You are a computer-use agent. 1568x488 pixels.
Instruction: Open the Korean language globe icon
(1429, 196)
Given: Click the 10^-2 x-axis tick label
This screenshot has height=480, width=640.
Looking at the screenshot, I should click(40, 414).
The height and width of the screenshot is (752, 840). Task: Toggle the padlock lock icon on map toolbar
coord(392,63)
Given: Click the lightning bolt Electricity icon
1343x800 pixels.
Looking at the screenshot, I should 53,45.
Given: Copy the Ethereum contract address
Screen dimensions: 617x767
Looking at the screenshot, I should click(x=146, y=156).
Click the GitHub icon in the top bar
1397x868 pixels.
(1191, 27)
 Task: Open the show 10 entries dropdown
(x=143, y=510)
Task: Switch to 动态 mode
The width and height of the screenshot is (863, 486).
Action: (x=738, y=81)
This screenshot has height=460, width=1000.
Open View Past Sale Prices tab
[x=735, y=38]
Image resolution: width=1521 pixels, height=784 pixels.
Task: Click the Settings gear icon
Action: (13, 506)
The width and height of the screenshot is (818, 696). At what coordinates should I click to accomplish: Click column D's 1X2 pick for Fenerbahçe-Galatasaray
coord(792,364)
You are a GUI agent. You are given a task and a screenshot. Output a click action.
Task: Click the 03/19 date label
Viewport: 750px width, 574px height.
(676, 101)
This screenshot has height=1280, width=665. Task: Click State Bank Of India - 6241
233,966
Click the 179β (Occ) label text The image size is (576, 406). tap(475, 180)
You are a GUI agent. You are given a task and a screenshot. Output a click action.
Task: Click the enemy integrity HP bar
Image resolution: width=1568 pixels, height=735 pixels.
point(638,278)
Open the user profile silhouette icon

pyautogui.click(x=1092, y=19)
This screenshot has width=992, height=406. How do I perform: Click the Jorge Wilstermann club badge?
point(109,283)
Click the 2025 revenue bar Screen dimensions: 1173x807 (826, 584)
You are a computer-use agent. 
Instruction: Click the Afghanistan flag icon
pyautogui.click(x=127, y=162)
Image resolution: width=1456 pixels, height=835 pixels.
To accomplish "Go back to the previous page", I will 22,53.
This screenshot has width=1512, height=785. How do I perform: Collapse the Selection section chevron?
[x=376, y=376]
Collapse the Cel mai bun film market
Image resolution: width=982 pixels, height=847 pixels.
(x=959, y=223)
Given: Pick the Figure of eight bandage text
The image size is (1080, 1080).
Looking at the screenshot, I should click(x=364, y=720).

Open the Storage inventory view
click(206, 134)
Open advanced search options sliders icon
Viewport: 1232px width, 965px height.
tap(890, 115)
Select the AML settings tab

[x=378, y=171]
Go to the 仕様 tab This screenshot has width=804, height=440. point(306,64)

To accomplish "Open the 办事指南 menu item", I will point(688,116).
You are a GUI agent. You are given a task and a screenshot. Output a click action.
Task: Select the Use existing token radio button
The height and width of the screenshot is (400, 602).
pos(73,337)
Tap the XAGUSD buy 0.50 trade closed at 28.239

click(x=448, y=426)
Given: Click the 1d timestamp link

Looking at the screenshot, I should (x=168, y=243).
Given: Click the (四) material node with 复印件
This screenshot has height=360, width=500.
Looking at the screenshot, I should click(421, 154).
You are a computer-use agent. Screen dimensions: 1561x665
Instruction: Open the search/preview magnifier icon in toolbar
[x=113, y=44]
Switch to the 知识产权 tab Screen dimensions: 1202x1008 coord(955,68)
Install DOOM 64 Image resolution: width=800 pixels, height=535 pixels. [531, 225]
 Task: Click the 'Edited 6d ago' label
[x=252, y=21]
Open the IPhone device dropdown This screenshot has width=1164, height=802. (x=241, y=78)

Description of the task - Word for word, restate all of the data shown above.

Response box -
You are a computer-use agent. 1568x488 pixels.
Instruction: Open the Korean language globe icon
(1429, 196)
Given: Click the 10^-2 x-axis tick label
This screenshot has height=480, width=640.
Looking at the screenshot, I should click(40, 414).
The height and width of the screenshot is (752, 840). Task: Toggle the padlock lock icon on map toolbar
coord(392,63)
Given: Click the lightning bolt Electricity icon
1343x800 pixels.
Looking at the screenshot, I should 53,45.
Given: Copy the Ethereum contract address
Screen dimensions: 617x767
Looking at the screenshot, I should click(x=146, y=156).
Click the GitHub icon in the top bar
1397x868 pixels.
(1191, 27)
 Task: Open the show 10 entries dropdown
(x=143, y=510)
Task: Switch to 动态 mode
The width and height of the screenshot is (863, 486).
Action: (x=738, y=81)
This screenshot has height=460, width=1000.
Open View Past Sale Prices tab
[x=735, y=38]
Image resolution: width=1521 pixels, height=784 pixels.
Task: Click the Settings gear icon
Action: (13, 506)
The width and height of the screenshot is (818, 696). At what coordinates should I click to accomplish: Click column D's 1X2 pick for Fenerbahçe-Galatasaray
coord(792,364)
You are a GUI agent. You are given a task and a screenshot. Output a click action.
Task: Click the 03/19 date label
Viewport: 750px width, 574px height.
(676, 101)
This screenshot has height=1280, width=665. Task: Click State Bank Of India - 6241
233,966
Click the 179β (Occ) label text The image size is (576, 406). tap(475, 180)
You are a GUI agent. You are given a task and a screenshot. Output a click action.
Task: Click the enemy integrity HP bar
Image resolution: width=1568 pixels, height=735 pixels.
point(638,278)
Open the user profile silhouette icon

pyautogui.click(x=1092, y=19)
This screenshot has width=992, height=406. How do I perform: Click the Jorge Wilstermann club badge?
point(109,283)
Click the 2025 revenue bar Screen dimensions: 1173x807 (826, 584)
You are a computer-use agent. 
Instruction: Click the Afghanistan flag icon
pyautogui.click(x=127, y=162)
Image resolution: width=1456 pixels, height=835 pixels.
To accomplish "Go back to the previous page", I will 22,53.
This screenshot has width=1512, height=785. How do I perform: Collapse the Selection section chevron?
[x=376, y=376]
Collapse the Cel mai bun film market
Image resolution: width=982 pixels, height=847 pixels.
(x=959, y=223)
Given: Pick the Figure of eight bandage text
The image size is (1080, 1080).
Looking at the screenshot, I should click(x=364, y=720).

Open the Storage inventory view
click(206, 134)
Open advanced search options sliders icon
Viewport: 1232px width, 965px height.
tap(890, 115)
Select the AML settings tab

[x=378, y=171]
Go to the 仕様 tab This screenshot has width=804, height=440. point(306,64)

To accomplish "Open the 办事指南 menu item", I will point(688,116).
You are a GUI agent. You are given a task and a screenshot. Output a click action.
Task: Select the Use existing token radio button
The height and width of the screenshot is (400, 602).
pos(73,337)
Tap the XAGUSD buy 0.50 trade closed at 28.239

click(x=448, y=426)
Given: Click the 1d timestamp link

Looking at the screenshot, I should (x=168, y=243).
Given: Click the (四) material node with 复印件
This screenshot has height=360, width=500.
Looking at the screenshot, I should click(421, 154).
You are a computer-use agent. Screen dimensions: 1561x665
Instruction: Open the search/preview magnifier icon in toolbar
[x=113, y=44]
Switch to the 知识产权 tab Screen dimensions: 1202x1008 coord(955,68)
Install DOOM 64 Image resolution: width=800 pixels, height=535 pixels. [531, 225]
 Task: Click the 'Edited 6d ago' label
[x=252, y=21]
Open the IPhone device dropdown This screenshot has width=1164, height=802. (x=241, y=78)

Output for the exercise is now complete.